··· EXCERPTED PASSAGE

In addition, a company from India is looking at setting up a canola crushing plant in the community.
Olds RCMP commanding officer Staff Sgt. Jim MacDonald told the Albertan that the number of police officers in Olds would have to be “reassessed” if the town’s population rises significantly in light of new businesses and jobs coming to the community.
“With any significant increase in population, policing needs would certainly need to be reassessed to be sure we can continue to provide the quality of service expected by the community,” MacDonald said in an email.
During a breakfast meeting at the legion on Feb. 16, Mayor Mike Muzychka was asked if there’ll be a need for more police officers as a result of those jobs and an anticipated expansion of the town’s population.
“Absolutely it will impact,” Muzychka said.
He said the town is looking at sharing those costs with Mountain View County.
“Hopefully, as the population grows, the funding comes down from above,” he said.
MacDonald said if he believes more police officers are needed in Olds, that recommendation would be made by him in consultation with RCMP K Division’s operational strategy branch “and the applicable governments.”
He said the exact number of additional officers needed would be determined by analyzing several factors, including the population increase and the number of calls.
“With any significant increase in population, policing needs would certainly need to be reassessed to be sure we can continue to provide the quality of service expected by the community.”

······
··· RAW DATA

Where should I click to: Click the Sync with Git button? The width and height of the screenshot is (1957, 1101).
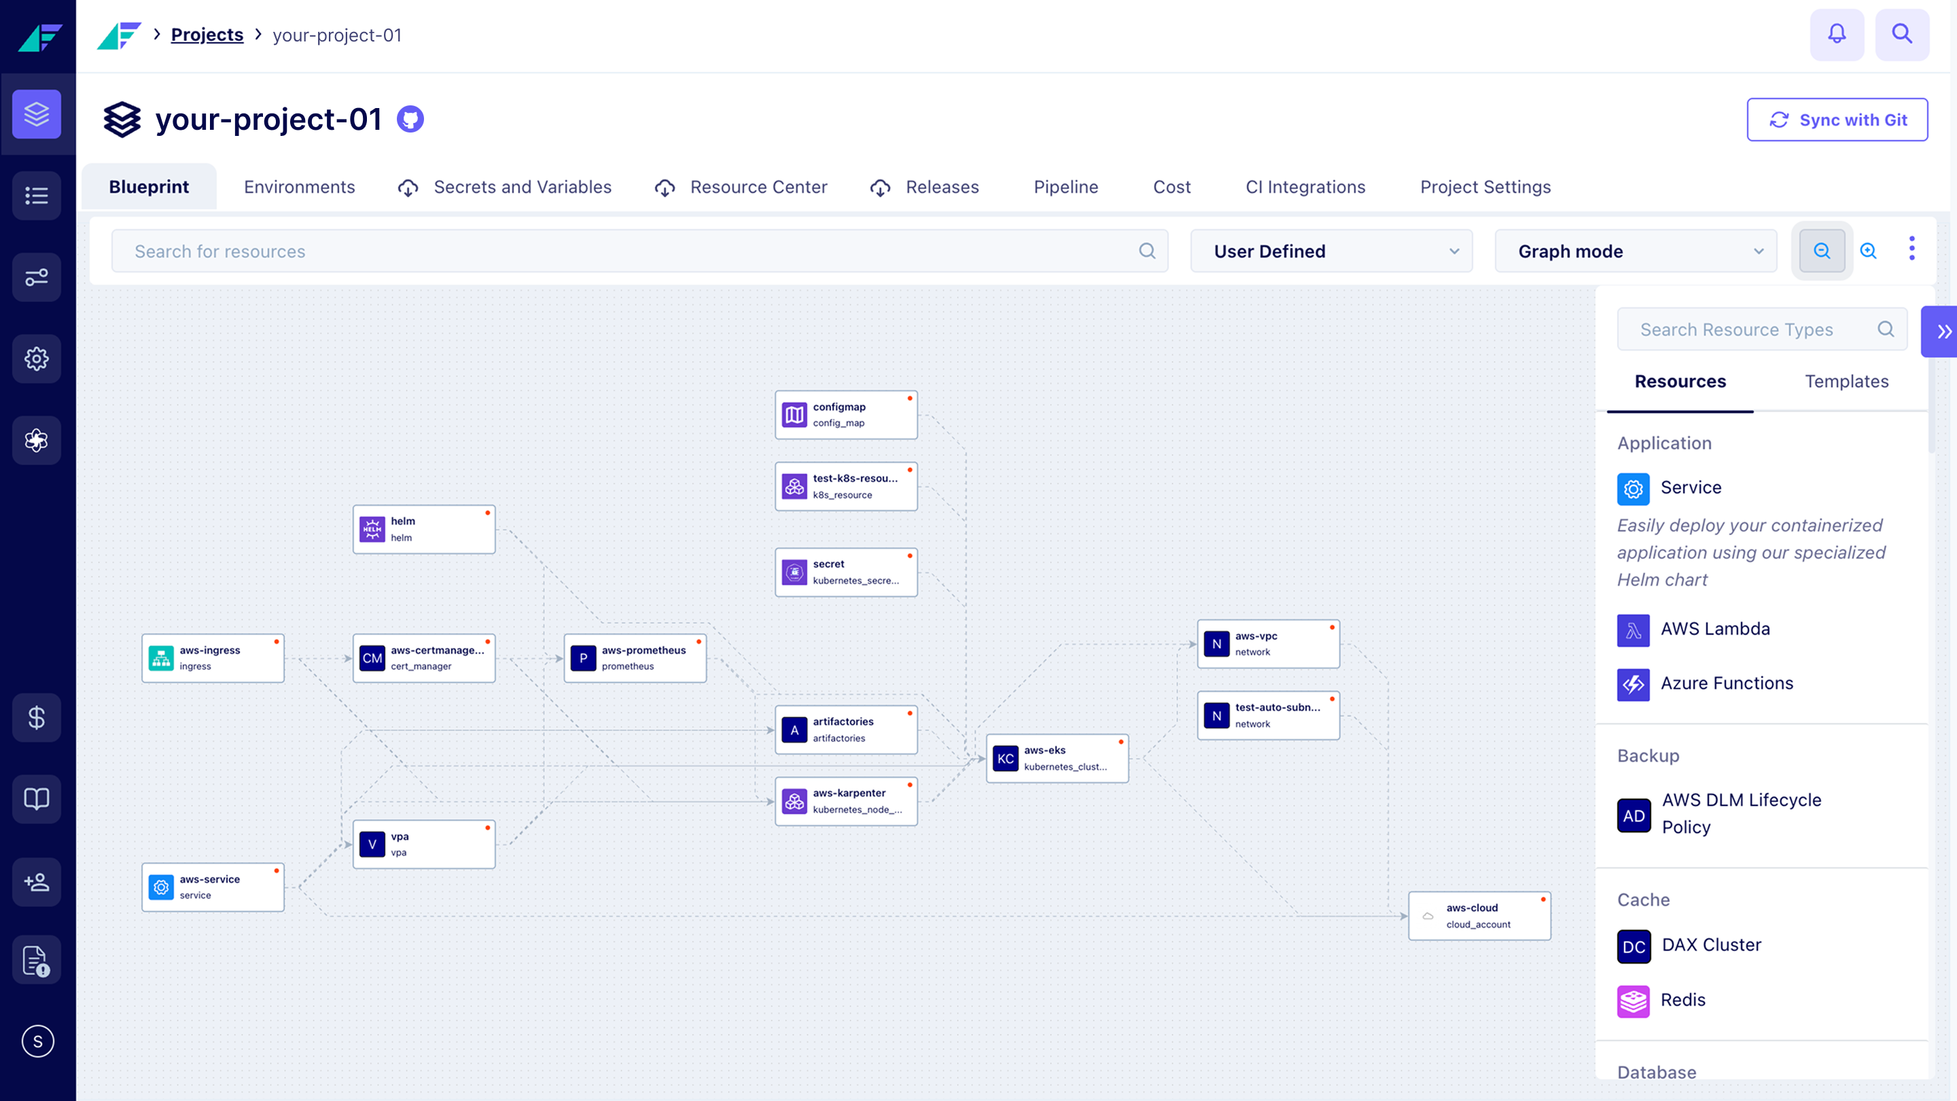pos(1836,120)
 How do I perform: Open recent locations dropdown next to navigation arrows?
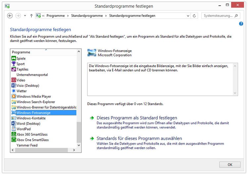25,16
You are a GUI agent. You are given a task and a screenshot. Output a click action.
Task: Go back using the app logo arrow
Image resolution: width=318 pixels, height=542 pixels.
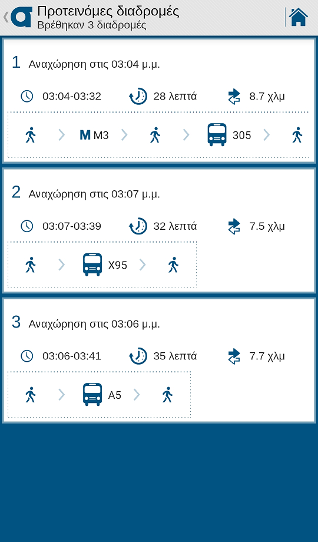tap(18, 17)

······
··· RAW DATA

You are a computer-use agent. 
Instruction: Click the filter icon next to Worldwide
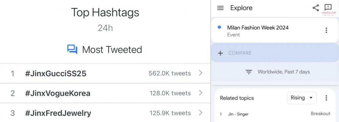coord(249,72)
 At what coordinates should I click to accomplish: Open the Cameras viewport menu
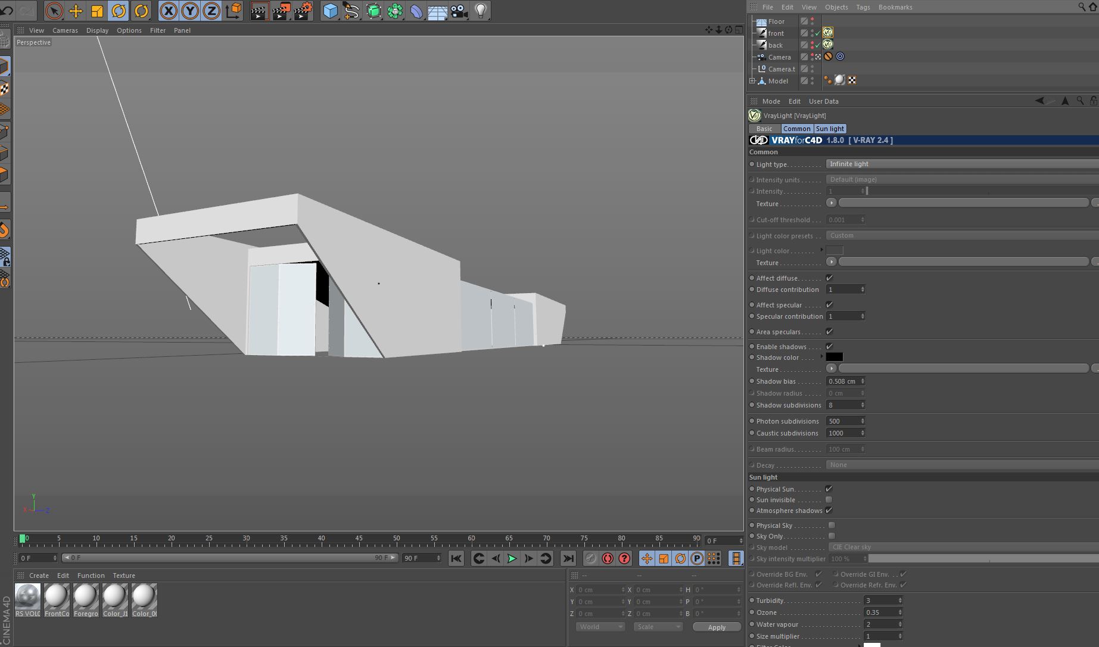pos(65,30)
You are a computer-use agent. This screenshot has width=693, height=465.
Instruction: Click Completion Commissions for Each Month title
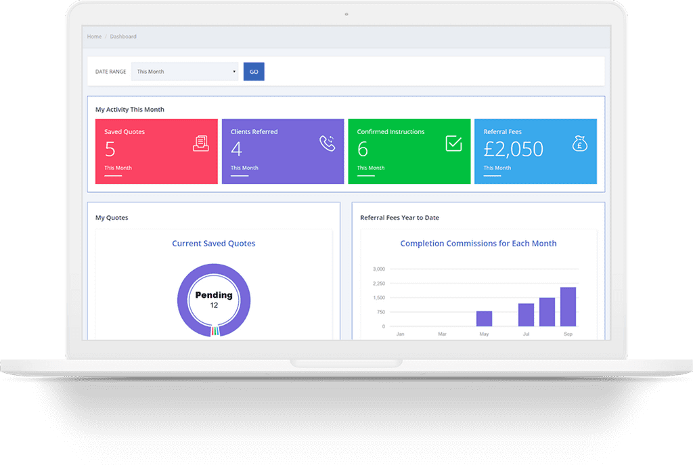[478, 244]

······
··· RAW DATA

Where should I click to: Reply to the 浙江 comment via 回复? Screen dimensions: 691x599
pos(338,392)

······

Translate this sentence from the passage about policing in Olds into Spanish: "In addition, a company from India is looking at setting up a canola crushing plant in the community."

*SOLUTION TO THIS TASK:* Además, una empresa de la India está estudiando la posibilidad de instalar una planta de trituración de canola en la comunidad.